Our semantic model, built with only five features, demonstrated strong performance. A semantic model developed on a larger dataset incorporating a broader range of features may yield even stronger results. Notably, three of the five selected radiomic predictors were first-order features, and SHAP analysis identified two of these first-order metrics as the most influential contributors to model predictions. This finding is biologically plausible, as these quantitative features are the mathematical equivalent of qualitative assessments—such as T2 signal intensity—that radiologists routinely use. Crucially, our radiomic approach achieved performance comparable with the human-led semantic evaluation but with the key advantages of being fully objective and reproducible. This suggests that with larger datasets, radiomics holds the potential to surpass purely visual assessment by quantifying subtle signal variations that are imperceptible to the human eye.
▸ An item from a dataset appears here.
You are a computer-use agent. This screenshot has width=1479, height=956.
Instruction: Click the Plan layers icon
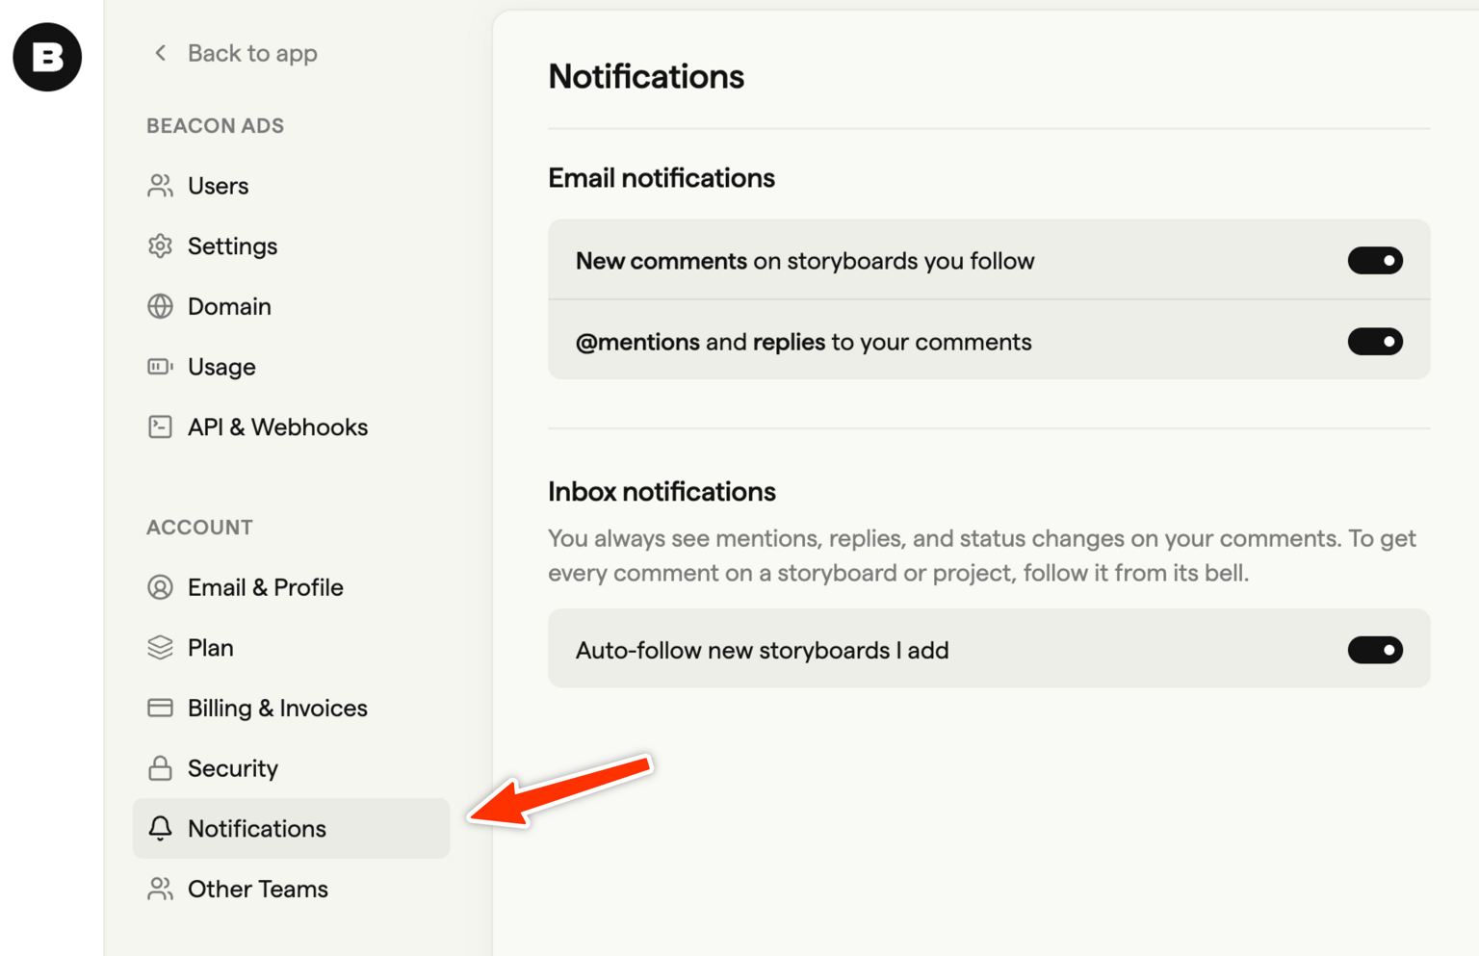(160, 648)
Future research should validate the robustness and generalizability of this radiomics approach in larger, prospective, multicenter cohorts. Additionally, comparative studies assessing the diagnostic performance of the model against that of expert neuroradiologists are necessary to formally establish its added clinical value. Furthermore, integration of relevant clinical risk factors, such as diabetes, inflammatory markers, and immune status, into the predictive model could enhance its diagnostic accuracy and clinical applicability. Due to the retrospective data collection, clinical history or acute phase reactants, such as erythrocyte sedimentation rate and C-reactive protein, were unavailable for a significant portion of the cohort, which prevented their inclusion in our models.

There were several limitations to our study. First, the retrospective design may have introduced selection bias. Second, the small sample size, particularly for certain subgroups, may have limited the performance of the semantic model and necessitates validation in larger cohorts. Moreover, future studies could compare these models with qualitative assessments by expert radiologists. Third, our narrow focus on skull base pathologies may limit the broader clinical applicability of the model. Finally, the significant differences in ADC parameters between the training and test sets may have contributed to the suboptimal performance of the ADC model, likely owing to the small sample size. Although data processing may address these discrepancies, it was not applied to avoid introducing further uncertainties.

In conclusion, the radiomics model demonstrated high and robust performance in differentiating SBO from advanced NPca. Although the semantic model based on expert assessment achieved slightly higher performance, radiomics offers a complementary, quantitative, and objective approach. In contrast, the ADC-based strategy proved highly sensitive to inter-center variability, suggesting that site-specific threshold determination may be more appropriate.